- 1Ceyear Technologies Co., Ltd., Qingdao, China
- 2Shangdong Electronic Test & Measurement Technology Innovation Center, Qingdao, China
- 3Science and Technology on Electronic Test & Measurement Laboratory, Qingdao, China
- 4School of Information Science and Engineering, Shandong University, Qingdao, China
An external-cavity wavelength-swept laser, characterized by its exceptional temporal coherence and extensive tuning range, serves as a crucial light source for cutting-edge fields such as fiber sensing, lidar, and spectroscopy. The burgeoning growth of optical communication technology has escalated the demand for lasers with narrow linewidth and broad tuning range, thereby catalyzing the swift advancement of external-cavity wavelength-swept diode lasers and their diverse applications. This article comprehensively presents the configurations and operating principles of these lasers, and provides an in-depth review of their development status, specifically focusing on those with narrow linewidth and wide tuning range. The aim is to offer a valuable reference for researchers involved in the development and application of wavelength-swept lasers.
Introduction
Narrow-linewidth lasers with extensive spectral tunable ranges are indispensable for a variety of applications, including quantum optics, molecular physics, gas detection, and space detection [1–4]. However, achieving a balance between narrow linewidth and tunable wavelength continues to pose a significant challenge in the field of laser technology. Currently, prevalent strategies for attaining laser output with these characteristics encompass the use of spectral selection devices (viz. gratings, prisms, etc.) and nonlinear optical frequency conversion (viz. Raman scattering, optical parametric oscillator/amplifier, etc.) [3–8]. Semiconductor-based wavelength-swept lasers, such as external-cavity tunable lasers (ECTLs), distributed Bragg reflector lasers (DBRs), and distributed feedback lasers (DFBs), are renowned for their highly controllable emission properties. These lasers have become indispensable in a multitude of applications, including distributed optical fiber sensing [9–11], atomic and molecular laser spectroscopy [12, 13], reconfigurable optical add/drop multiplexing systems [14], trace gas analysis [15], laser lidar [16], space strontium optical clocks [17, 18], and laser cooling [19]. The swift progression and application of these lasers have led to heightened requirements for linewidth and tunable range.

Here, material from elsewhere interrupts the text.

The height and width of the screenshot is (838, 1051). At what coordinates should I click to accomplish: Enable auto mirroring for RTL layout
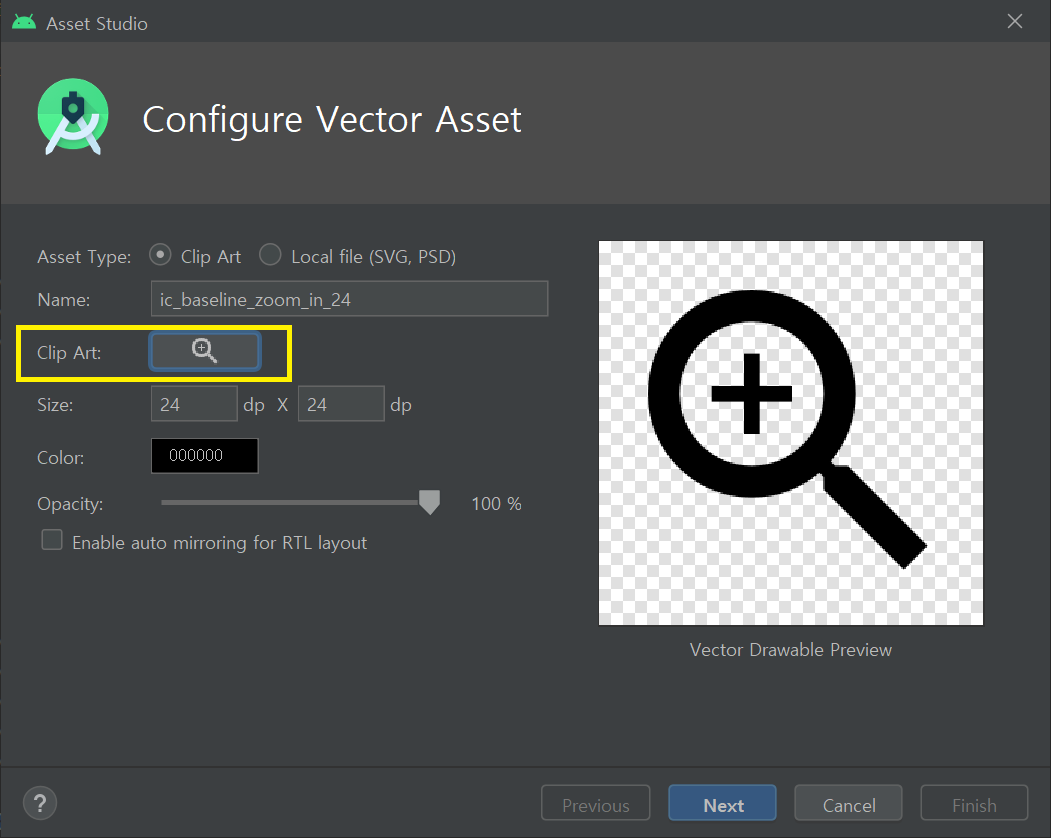coord(52,541)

Compared to semiconductor-based wavelength-swept lasers operating with internal-cavity feedback, ECTLs boast prestigious characteristics such as narrower linewidth, wider tuning range without mode-hopping, higher signal-to-source spontaneous emission ratio, and lower cost, making them one of the most versatile measuring tools. Consequently, research into narrow linewidth and wide tuning range ECTLs has emerged as a hot topic in recent years [20–22]. Over the past few decades, synchronous tuning with mode matching and mode selection has matured, leading to constant updates in the configurations of external-cavity wavelength-swept lasers [23, 24].
This article reviews typical external-cavity configurations of wavelength-swept lasers, summarizing the characteristics, operating theories, and development status of each ECTL. Finally, it provides a summary and an outlook for the future development of narrow linewidth and wide tuning range external-cavity wavelength-swept lasers.
Configurations and operating principles of the wavelength-swept laser
In the realm of optical communication networks and other fields, there exist at least four distinct configurations of the wavelength-swept laser. One such configuration involves the use of a microring resonator (MRR) external-cavity, which can adjust its resonance wavelength through the thermo-optic effect (i.e., thermal control) or the carrier-dispersion effect (i.e., electrical control). Typically, an MRR-based external-cavity configuration comprises a semiconductor optical amplifier (SOA), a phase-adjustment region, and a double-microring optical waveguide structure with unequal radii, which can be based on silicon (Si), silicon oxynitride (SiON), or silicon nitride (Si3N4) [25–27]. Figure 1A highlights a schematic drawing of the MRR-based external-cavity configuration. The main mode-selection element in the external-cavity is the superimposed spectrum of two MRR spectra with different free spectral ranges (FSRs), which facilitates wavelength tuning and linewidth narrowing. The Vernier spectrum FSRVernier shaped by the double-microring resonators can be described as follows [28]:
where FSRm is FSR of the mth ring. When the double-microring optical waveguide undergoes synchronous tuning, the output spectra maintain alignment and shift collectively as described in Eq. 1, thereby achieving a continuous wavelength-tunable output.
FIGURE 1. (A) Schematic drawing of the MRR-based external-cavity configuration, (B) configuration of the filter-type external-cavity tunable laser, (C) the Littman-Metcalf cavity configuration, and (D) the Littrow cavity configuration.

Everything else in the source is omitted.